Marie Dentière et Pierre Viret. To be or not to be sur le mur des Réformateurs

Pierre Viret, Lausanne; CC BY-SA 1.0; auteur: Arnaud Gaillard

Pierre Viret (1509-1571), cela vous dit peut-être quelque chose : en montant les escaliers du marché de la Cathédrale de Lausanne, on aperçoit son bas-relief. Seul Réformateur né sur sol romand, il devrait être à l’honneur en cette année du 500ème anniversaire de la Réforme, mais tel un chaînon manquant toujours négligé, il peine à faire sa place.

Et pourtant, il remplissait les églises et on l’a surnommé le «sourire de la Réforme» ; on craignait la «foudre de Farel» et appréciait le «miel de Viret». Il affronta beaucoup de résistances, fut persécuté, poignardé et même empoisonné, sans perdre son côté amène. Mais il reste négligé dans notre mémoire de la Réforme en Romandie.

Si la Ville de Lausanne a récemment nettoyé la moitié du mur qui porte son nom, le Canton a reporté de poutzer sa demi, comme le signale avec humour un article du 8 décembre 2016 dans 24Heures. Quand il s’agit d’honorer d’une affiche les hommes de la Réforme pour une série de conférences à Rumine, on ira jusqu’à y faire figurer Luther en playmobile, mais pas de trace de Pierre Viret. Enfin et surtout, Genève n’a jamais gravé son nom sur le mur des Réformateurs, alors qu’une femme, Marie Dentière, y a pris place en 2002.

Marie Dentière (1495-1561), belge d’origine et active à Aigle puis à Genève au temps de la Réforme, émerge de manière de plus en plus assurée dans notre mémoire collective. Tout est à faire pour donner sa place à cette femme dont les écrits méritent de sortir de l’ombre. Vous n’avez qu’à vous rendre sur mariedentiere.ch pour la découvrir davantage.

Mur des Réformateurs, Genève, parc des Bastions. CC BY-SA 4.0; auteur: MHM55

Prieure catholique du couvent des Augustines à Tournai, en Flandres, elle sera acquise dès 1520 aux idées de la Réforme.
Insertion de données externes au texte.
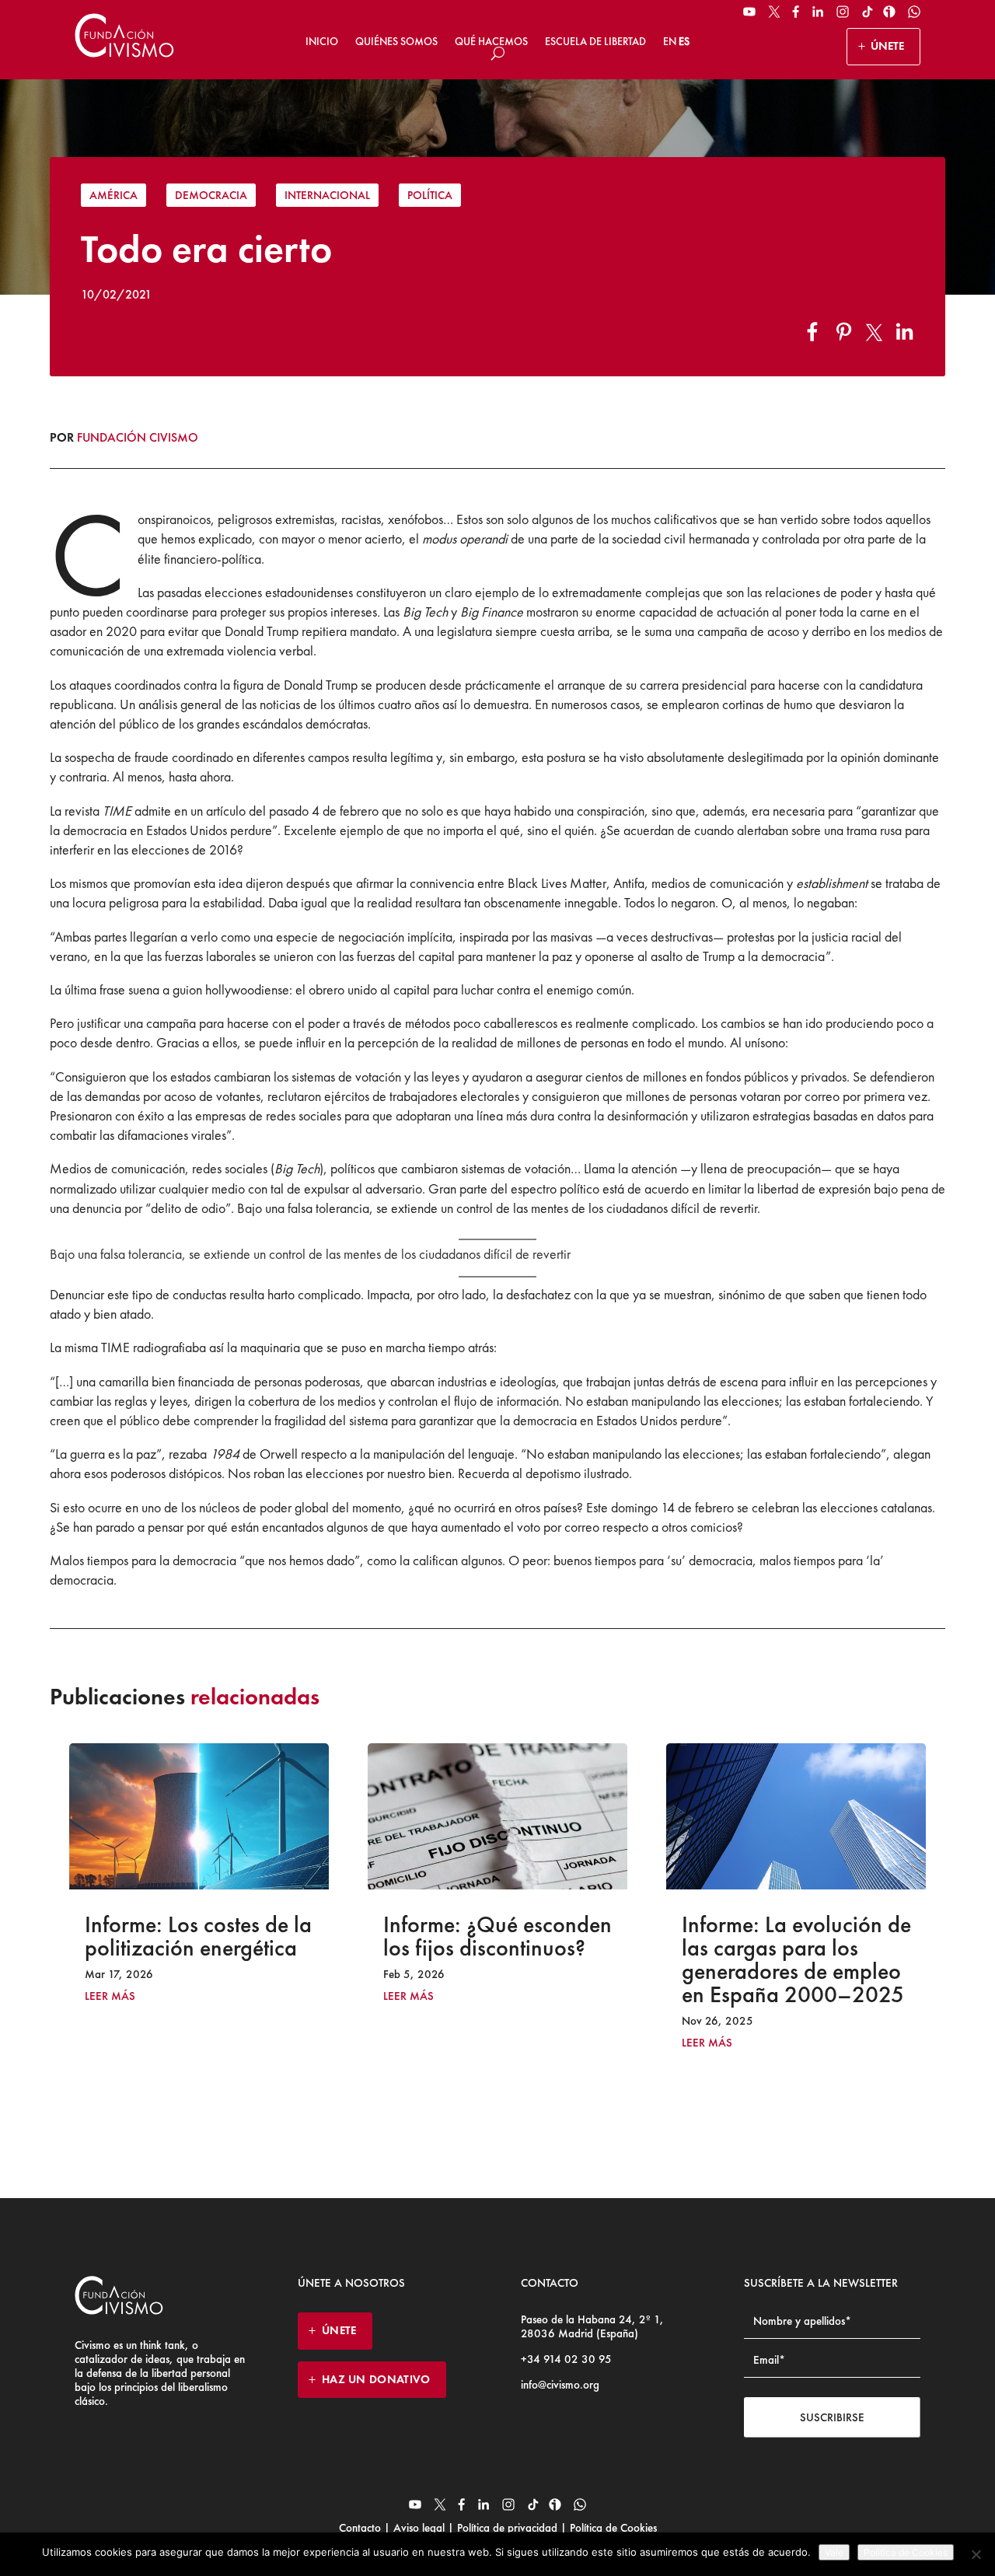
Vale (834, 2552)
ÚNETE (887, 46)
Elle épouse d’abord Simon Robert, ancien prêtre devenu pasteur, puis en secondes noces Antoine Froment, bras droit de Farel. Grâce à Marguerite de Navarre, elle pourra mener une activité théologique importante et défendre la prédication des femmes. Calvin ne l’appréciait guère, évidemment. Elle se bat tant contre les inégalités sociales que de genre en écrivant en 1539 son Epitre tres Utile : «Jésus a-t-il dit : Allez, prêchez la bonne nouvelle aux sages et aux docteurs? N’a-t-il pas dit ‘à tous’? Avons-nous deux évangiles, l’un pour les hommes et l’autre pour les femmes? Un pour l’élite, l’autre pour la multitude?».

La voilà donc depuis 15 ans gravée sur le fameux mur du parc des Bastions. Reste à nos amis du bout du lac d’y ajouter encore un jour le nom du vaudois Pierre Viret!

NB: Des soirées de contes dans les caveaux vignerons dans la région de Morges rendent hommage ce printemps et cet automne à ces deux personnages, ainsi qu’à quatre autres Réformateurs. On boira à leur santé les bouteilles de la Cuvée de la Réforme, confectionnées à partir de raisins offerts par les vignerons de la région Morges-Aubonne.

Claire Clivaz

Claire Clivaz est théologienne, Head of DH+ à l'Institut Suisse de Bioinformatique (Lausanne), où elle mène ses recherches à la croisée du Nouveau Testament et des Humanités Digitales.